Intentabas encontrar alivio en el agua fría de la ducha, pero era inútil. Buscabas la salvación en un tazón de café solo con hielo, pero la muy mezquina te rehuía. Algunas horas antes, cuando te marchabas a casa, un amigo te había recomendado tomar una pastilla de ibuprofeno antes de irte a dormir, pero el alcohol se había aliado con el sueño para dejarte derrotado sobre la cama nada más entrar en el dormitorio. Terminabas tu café y te remolcabas hasta algún rincón insospechado del sofá, dejando que tu cuerpo se desplomase agotado, como un náufrago alcanzando un bote salvavidas en mitad del mar. Te cubrías con una manta, emitías un quejido seco y sordo, cerrabas los ojos y confiabas en que el oleaje terminase llevándote hasta tierra firme en algún momento de la tarde. Pero eso nunca sucedía.

Manuel de Lorenzo

Tus esfuerzos por recuperarte eran en vano. Razonabas contigo mismo y no entendías qué había podido suceder. ¿Te había traicionado el alcohol? ¿A qué se debía aquella resaca? Las copas y tú habíais congeniado la noche anterior. Entre vosotros había mediado incluso cierta camaradería. Tú las habías tratado con respeto y afecto. Ellas habían cumplido su parte del trato. Era un intercambio justo. ¿A qué venía entonces aquella deslealtad? Uno puede esperar ser traicionado por su pareja o por sus amigos, incluso por el mercado de valores, pero nunca por el ron con cola en vaso de tubo. Juntos habíais conquistado el mundo la noche anterior. Él fue el aliado que peleó valerosamente a tu lado, el compañero que te arropó tras la batalla. Pero al día siguiente te asaltaba mientras no estabas en guardia y te apuñalaba por la espalda.
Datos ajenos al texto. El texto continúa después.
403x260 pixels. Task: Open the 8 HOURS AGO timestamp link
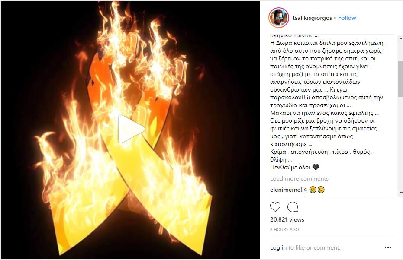pos(284,229)
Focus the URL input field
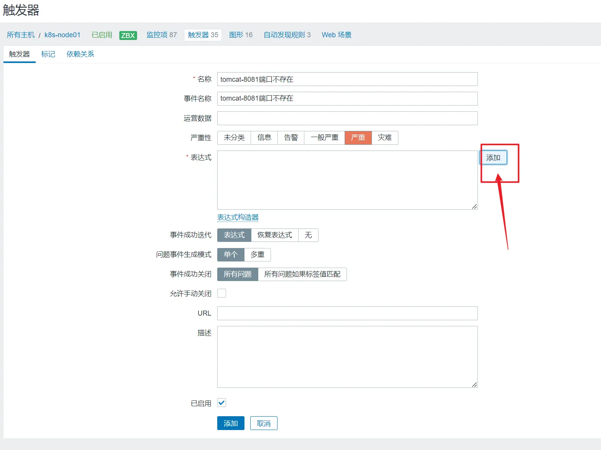Image resolution: width=601 pixels, height=450 pixels. [x=347, y=313]
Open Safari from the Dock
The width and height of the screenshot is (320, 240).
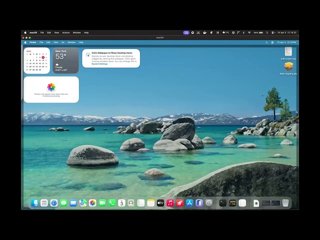(54, 203)
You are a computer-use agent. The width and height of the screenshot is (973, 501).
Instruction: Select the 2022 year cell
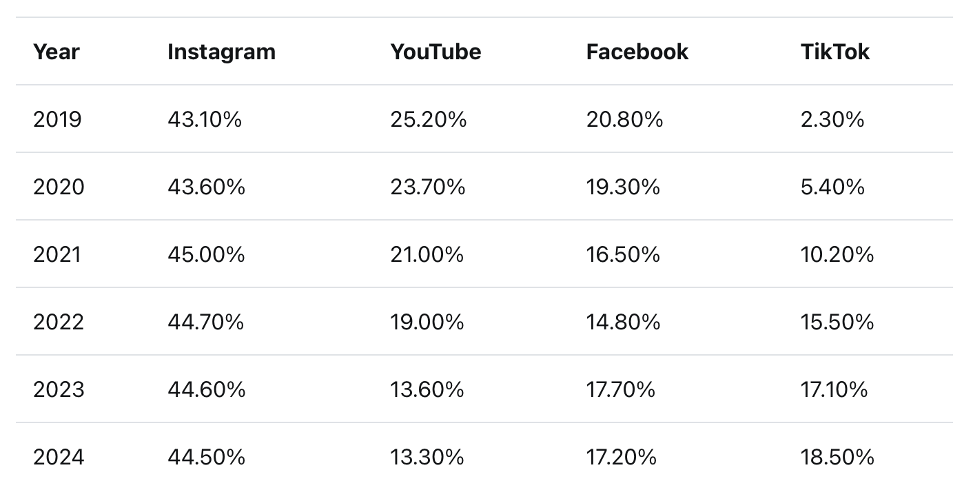59,322
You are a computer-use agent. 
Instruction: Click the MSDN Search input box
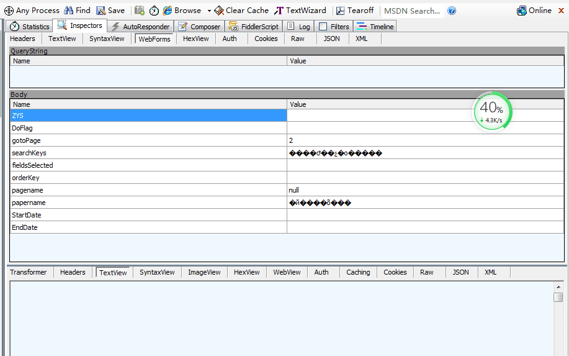(x=411, y=11)
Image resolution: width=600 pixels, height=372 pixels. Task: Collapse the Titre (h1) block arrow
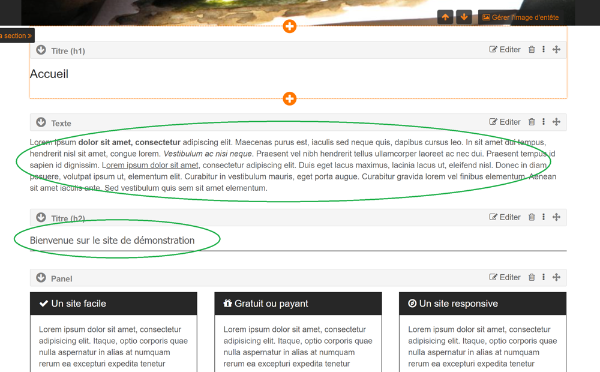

Te decías a ti mismo que no ibas a tolerar aquel desprecio, que aquel era el final de lo vuestro, pero al llegar el fin de semana siguiente siempre te apiadabas.
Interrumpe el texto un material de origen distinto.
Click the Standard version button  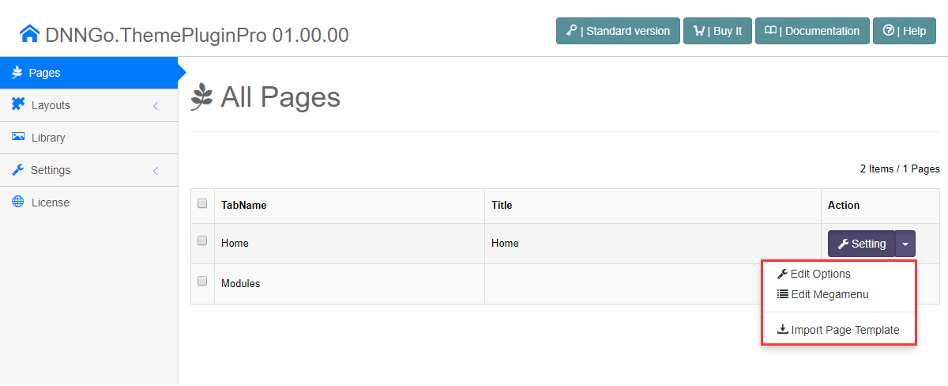pyautogui.click(x=618, y=31)
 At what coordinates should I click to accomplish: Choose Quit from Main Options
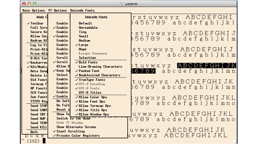point(34,132)
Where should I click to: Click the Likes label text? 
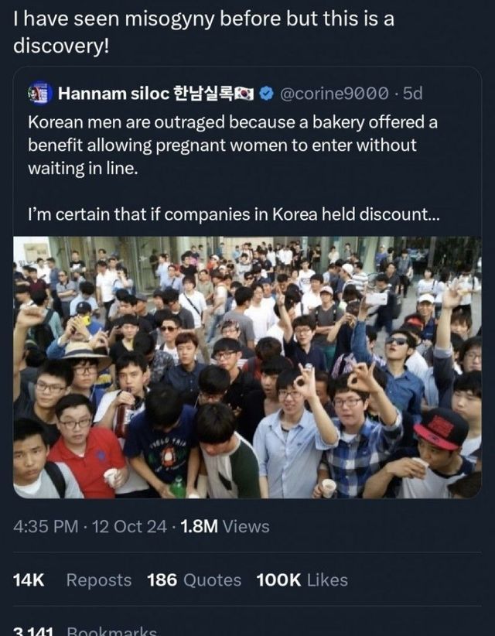tap(327, 580)
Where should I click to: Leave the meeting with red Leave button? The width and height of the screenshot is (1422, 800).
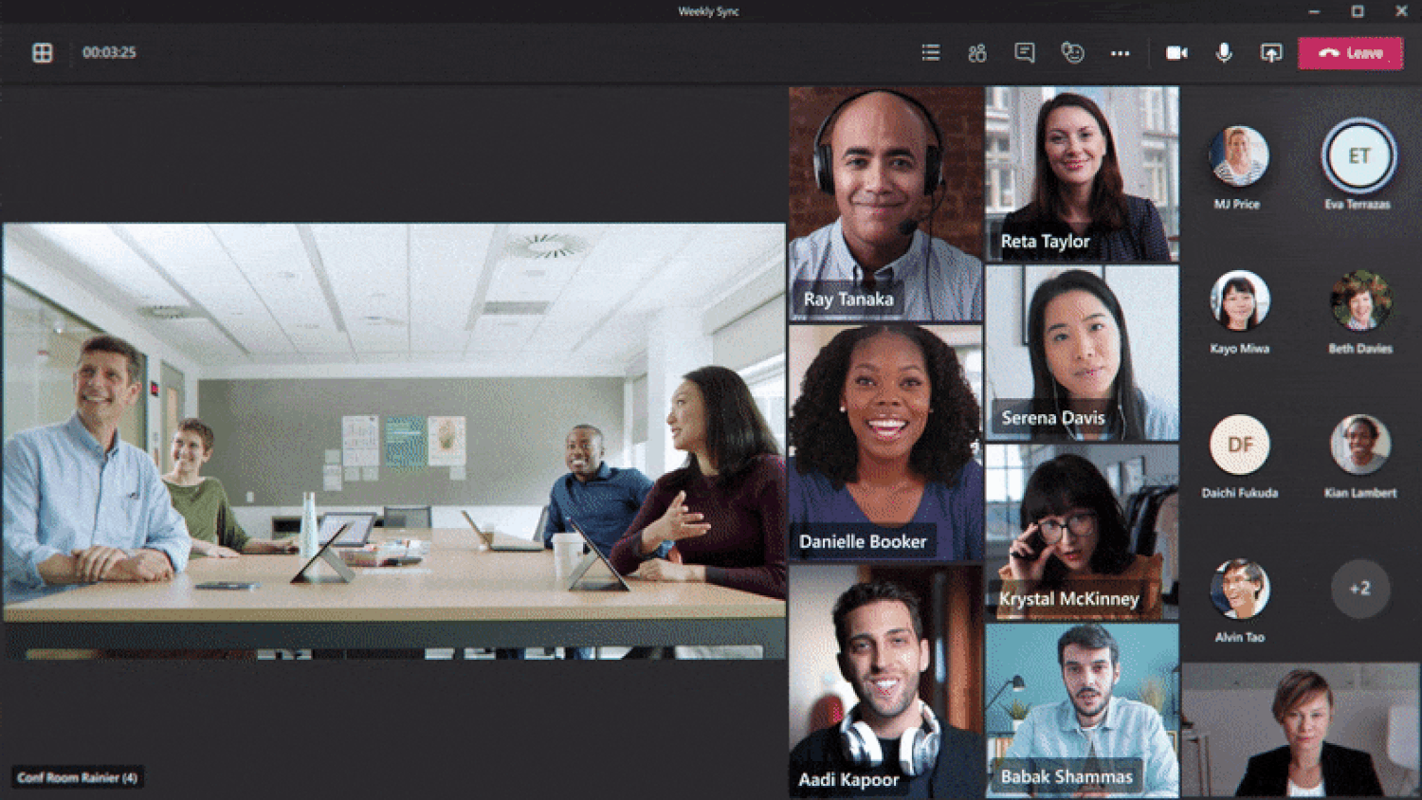(1351, 53)
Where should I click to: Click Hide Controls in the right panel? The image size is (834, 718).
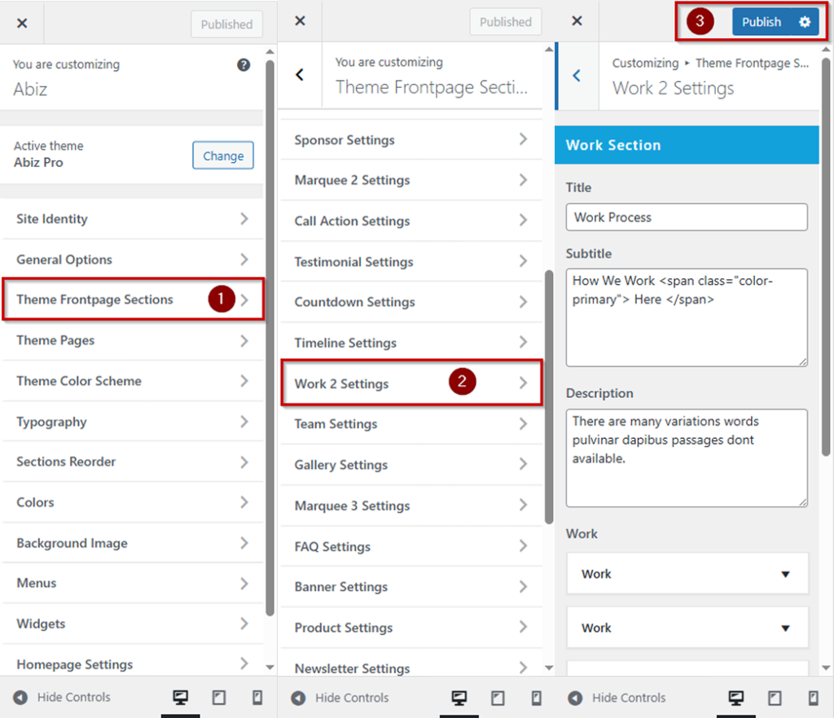click(x=618, y=698)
Todavía mareado, abandonabas tu refugio en el sofá para perderte en las inmensidades de la despensa. Por fin había terminado la pelea a vida o muerte que se libraba en tu estómago entre el hambre y las náuseas. Y en ese punto de tu agonía ya todo te daba igual. Te valía cualquier cosa. Cuanto más grasiento y pringoso fuese lo que encontrases, mejor. Te sentabas en una silla de la cocina apoyando sobre una mano la cabeza, que todavía no era del todo tuya, y escarbando con la otra mano en el interior de alguna bolsa de patatas. Ese era el momento en el que te dabas cuenta de que te habías equivocado. De que no era el hambre el que había ganado. Y entonces corrías hacia el cuarto de baño confiando en llegar a tiempo y pensando que lo único sensato que podías hacer aquel día era volverte a la cama y permanecer allí hasta mediados de la siguiente semana.

Todo esto sucedía antes de la pandemia. Así se desplegaban las miserias de un domingo de resaca, tan habituales después de una larga noche de fiesta. Eran días indispuestos, días cansados. Hechos de acidez estomacal y de dolores de cabeza; de molestias musculares y, por momentos, de amnesia. Todo eso ha desaparecido con el covid y el toque de queda. Ya no hay pubs, ya no hay noches, ya no hay fiestas. El virus se ha llevado muchas cosas por delante, y las mañanas de domingo sufriendo una resaca penosa e insoportable son una de ellas. Confieso que pocas cosas echo tanto de menos como esa.